La médecine de précision est tournée vers l’avenir
Une prise de position du groupe de travail sur le traitement par cellules souches de la Société allemande de rhumatologie a été publiée sur la transplantation autologue de cellules souches hématopoïétiques (ahSZT) dans la sclérose systémique [14]. Par conséquent, une ahSZT est appropriée dans les conditions suivantes : durée maximale de la maladie de 4 ans, mRSS de min. 15, atteinte interne d’un organe ou autres facteurs de mauvais pronostic, réponse insuffisante au cyclophosphamide ou au MMF. La SSc est une maladie très hétérogène. “À long terme, nous avons besoin d’une stratification moléculaire à différents niveaux d’OMICS”, a déclaré le Dr Grasshoff [1]. C’est là qu’intervient la médecine de précision. “L’objectif serait de traiter la vasculopathie de manière vasoactive, l’inflammation de manière immunomodulatrice et la fibrose de manière antifibrotique”, a déclaré l’intervenante [1]. Les études corrélant la signature génétique intrinsèque avec la réponse à différents médicaments constituent une approche prometteuse pour une stratégie de traitement ciblée spécifique à un sous-groupe avec un profil bénéfice/risque optimisé.

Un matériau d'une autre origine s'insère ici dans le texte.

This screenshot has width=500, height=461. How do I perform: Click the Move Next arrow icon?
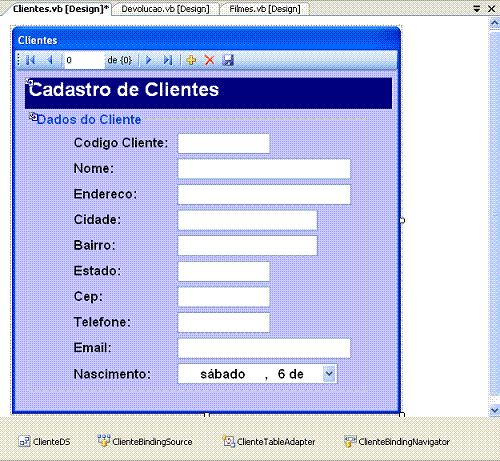click(x=149, y=60)
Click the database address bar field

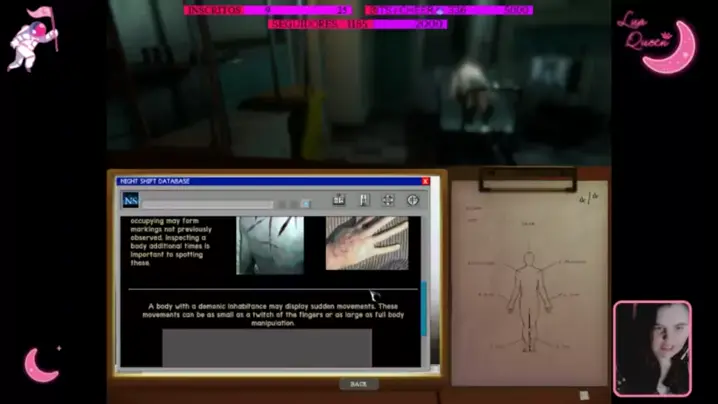coord(206,204)
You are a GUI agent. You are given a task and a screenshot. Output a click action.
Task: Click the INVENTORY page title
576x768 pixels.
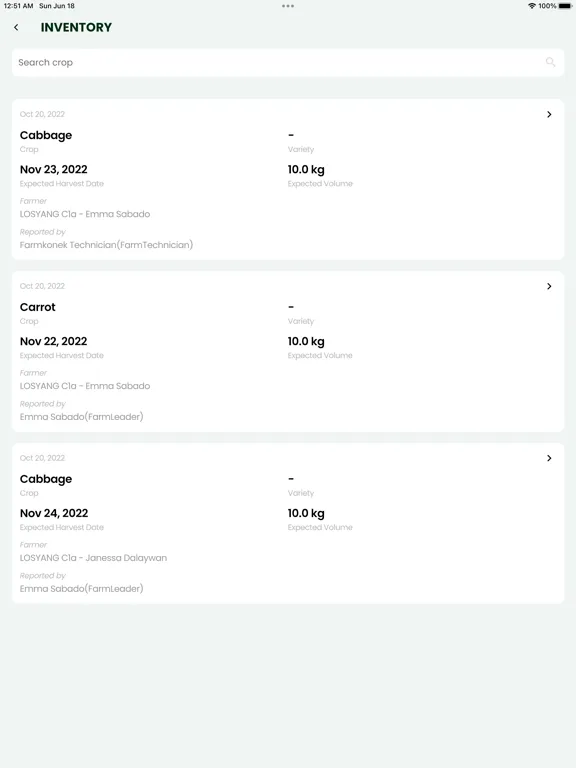point(76,27)
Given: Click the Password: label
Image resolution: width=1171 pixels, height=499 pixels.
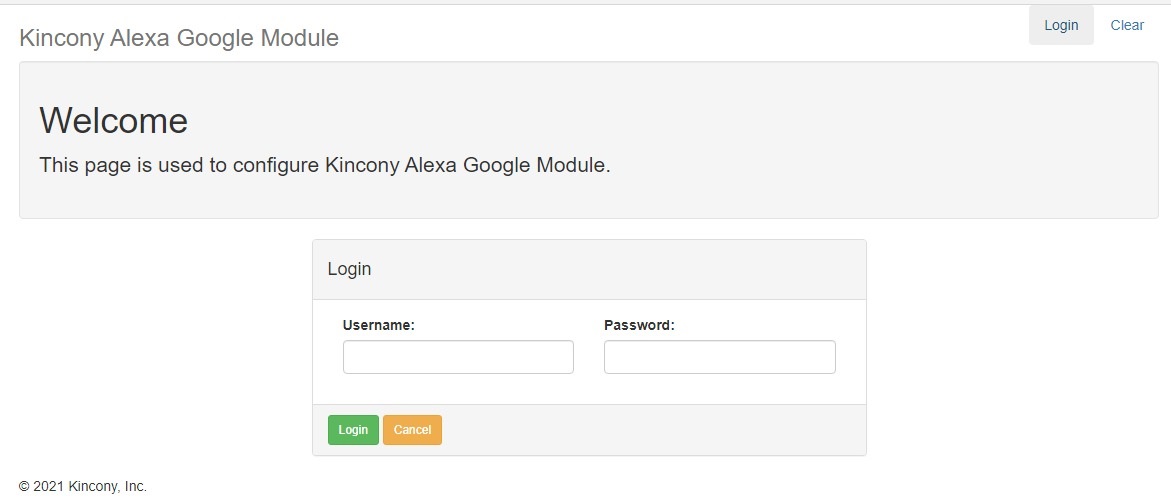Looking at the screenshot, I should point(639,325).
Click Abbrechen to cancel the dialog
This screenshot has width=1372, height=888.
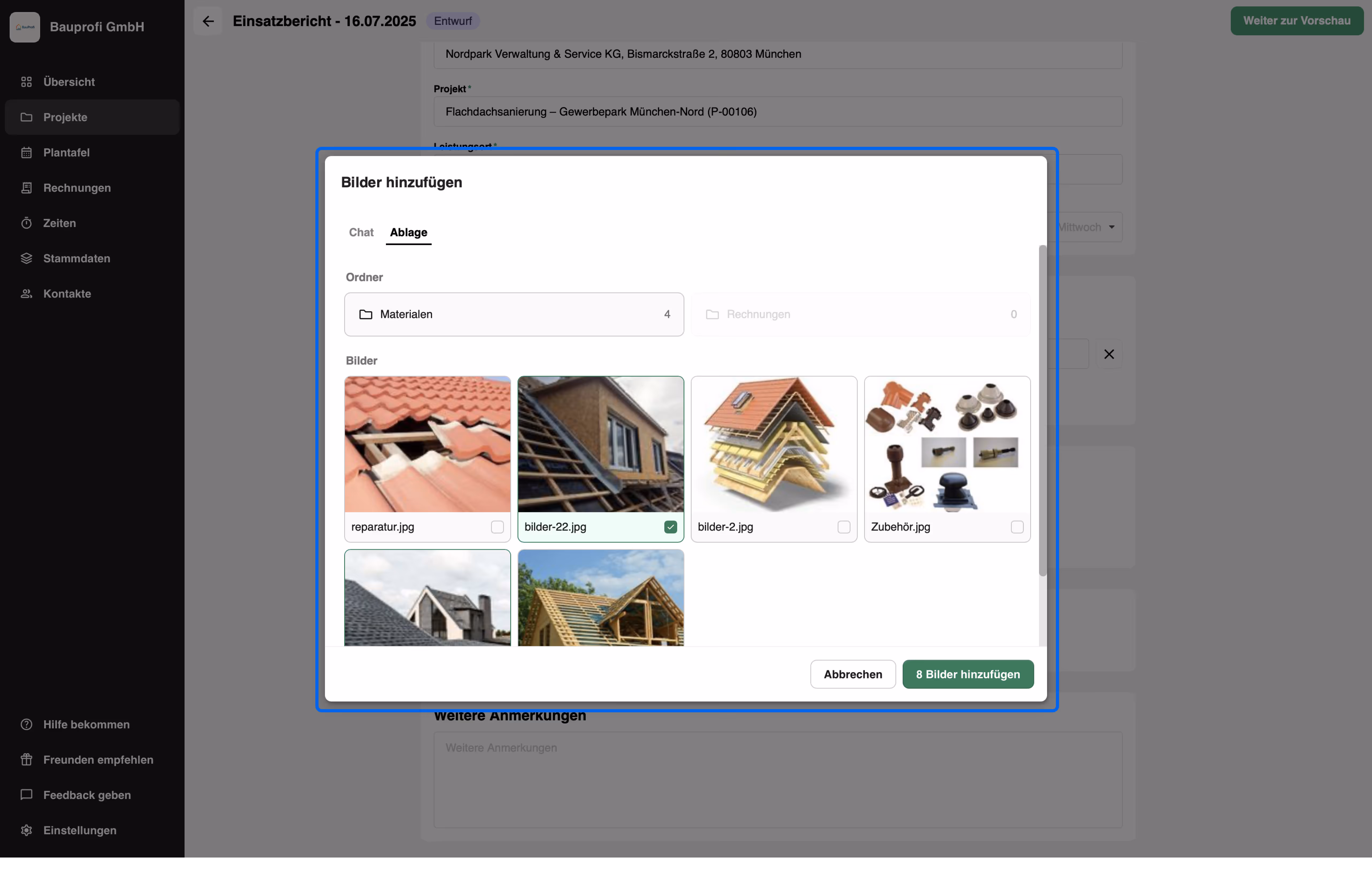click(853, 674)
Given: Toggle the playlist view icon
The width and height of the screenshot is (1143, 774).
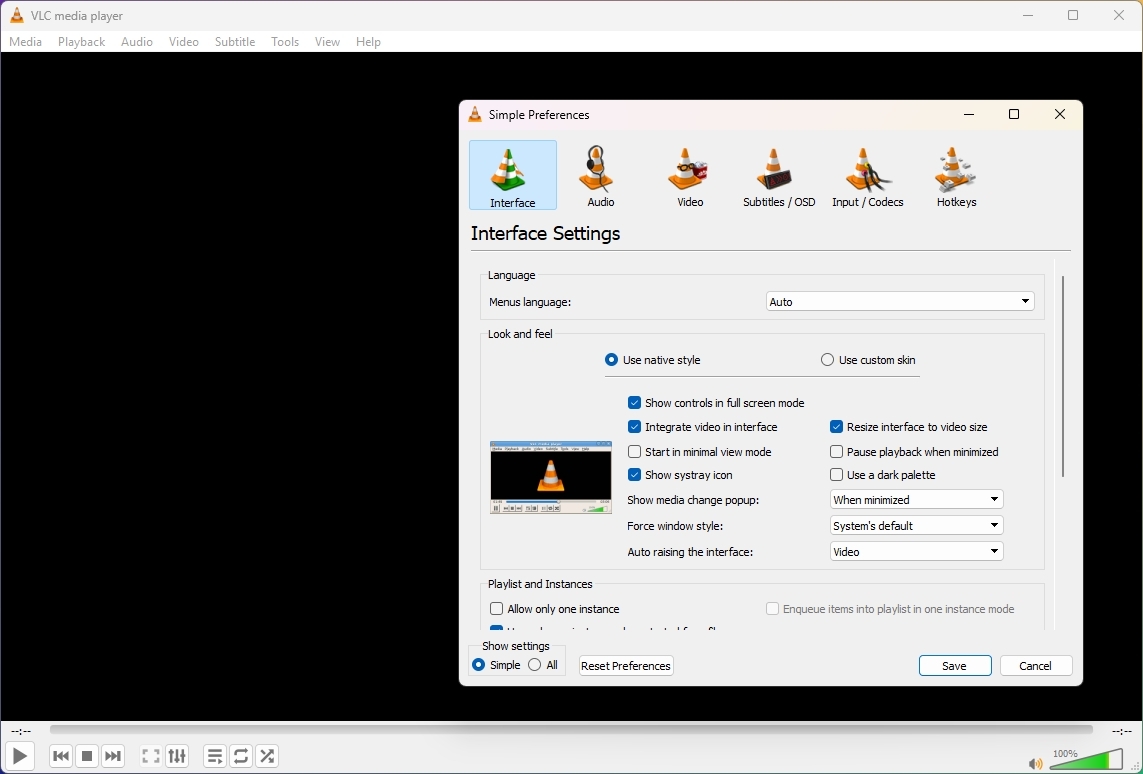Looking at the screenshot, I should pos(214,756).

Congrès : Congrès allemand de rhumatologie
Littérature :
- “La sclérose systémique – une maladie hétérogène”, Dr Hanna Grasshoff, Congrès allemand de rhumatologie, 31.08.-03.09.2022.
- Minier T, et al : Ann Rheum Dis 2014 ; 73(12) : 2087-2093.
- Gonzalez Garcia A, Callejas-Rubio JL : European Journal of Internal Medicine 97(Suppl 113) ; DOI:10.1016/j.ejim.2021.12.012
- Yomono K, Kuwana M : Rhumatologie (Oxford) 2022 ; 61(9) : 3677-3685.
- Kowal-Bielecka O, et al : Ann Rheum Dis 2017 ; 76(8) : 1327-1339.
- Tashkin DP, et al : NEJM 2006 (354) : 2655-2666.
- Tashkin DP, et al : Lancet Respir Med 2016 (4) : 708-719.
- Elhai M, et al : Ann Rheum Dis 2019 ; 78 : 979-987.
- Hoffmann-Vold AM, et al : Am J Respir Crit Care Med 2019 ; 200 : 1258-1266.
- Fernández-Codina A, et al : Arthritis Rheumatol 2018 ; 70 : 1820-1828.
- Khanna D, et al. : [abstract]. Arthritis Rheumatol 2018, 70e (suppl 9). https://acrabstracts.org/
- Information sur les médicaments, www.swissmedicinfo.ch, (dernière consultation 07.11.2022)
- Khanna D, et al : Lancet Respir Med 2020 ; 8 : 963-974
- Alexander T, Burmester G : Journal de rhumatologie. Édition 5/2020.
- Schneider U, et al : Z Rheumatol 2021 ; 80 : 868-878.
- van den Hoogen F, et al : Arthritis Rheum 2013 ; 65(11) : 2737-2347.
- Humbert M, et al : ESC/ERS Scientific Document Group. EHJ 2022 ; 43(38) : 3618-3731.